Mumbai: After an Uber cab driver took exception to a Jaipur poet’s anti-CAA phone conversation, the taxi driver transported the wordsmith to the Santacruz police station. At the station, poet Bappaditya Sarkar was questioned for two and a half hours regarding his original poetry, literary preferences and the protests in which he participated. This incident bears a resemblance to a practice in Syria where taxi drivers take passengers who voice opposition to the Al-Assad regime to the police station.
Since the uprising against the Assad government, brutal suppression of dissent has only increased. However, this tactic of the powers that be plant secret police officers as cab drivers is one that Syrians have been all too familiar with. When interviewing Syrian dissidents, Former Research Fellow for a London-based civil liberties think called the Henry Jackson Institute, Hannah Stuart, wrote:
“For a second, the only image Ghada could think of was the picture of a dead man in Al-Sanameen, near Daraa, who was shot in the eye by government snipers early on in the Syrian uprising. And she remembered a fact every Syrian knows too well: many taxi drivers work for the Mukhabarat, the secret services, and one way they have of gathering information and watching over the current mood in the country is through chit-chat with passengers. For years, Syrians have bitten their tongues when a taxi driver suddenly decided to talk about fuel prices or the government’s performance in any area.”

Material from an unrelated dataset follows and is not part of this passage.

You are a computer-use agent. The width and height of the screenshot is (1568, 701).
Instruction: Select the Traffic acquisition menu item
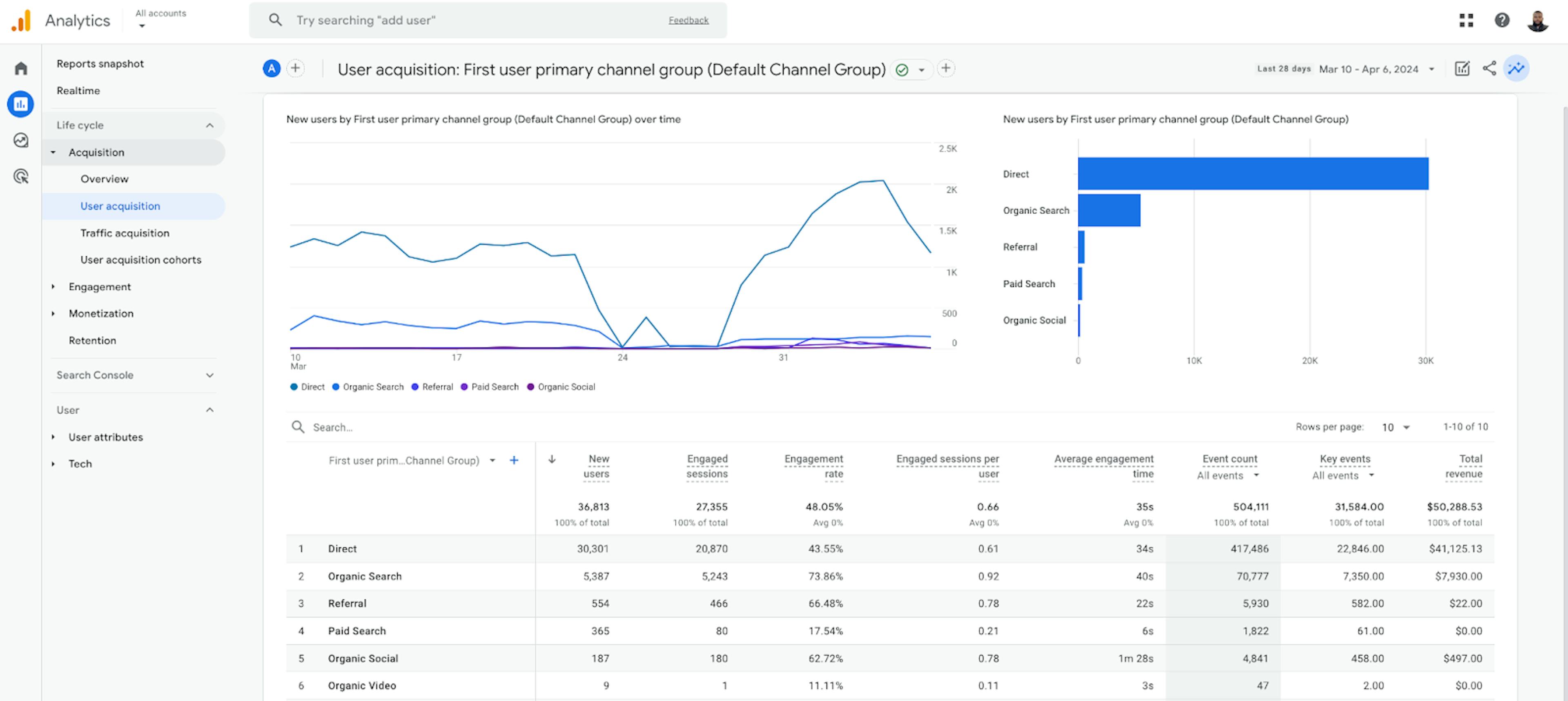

Such stories of cab drivers transporting dissenters to police stations rather than their destinations are aplenty in Syria.
Although in Bappaadtiya Sarkar’s case, it wasn’t chit-chatting with the driver but rather his own telephonic banter with a friend that instead lead to a trip to the police station. Whether more (reported) incidents like this will come to the fore is anybody’s guess.
In the same vein, a teacher was arrested on sedition charges for staging a school play in Bidar, Karnataka, that was critical of the CAA-NRC. Alongside Sarkar’s arrest, this stifling of artistic dissent is another tactic adopted by authoritarian regimes elsewhere.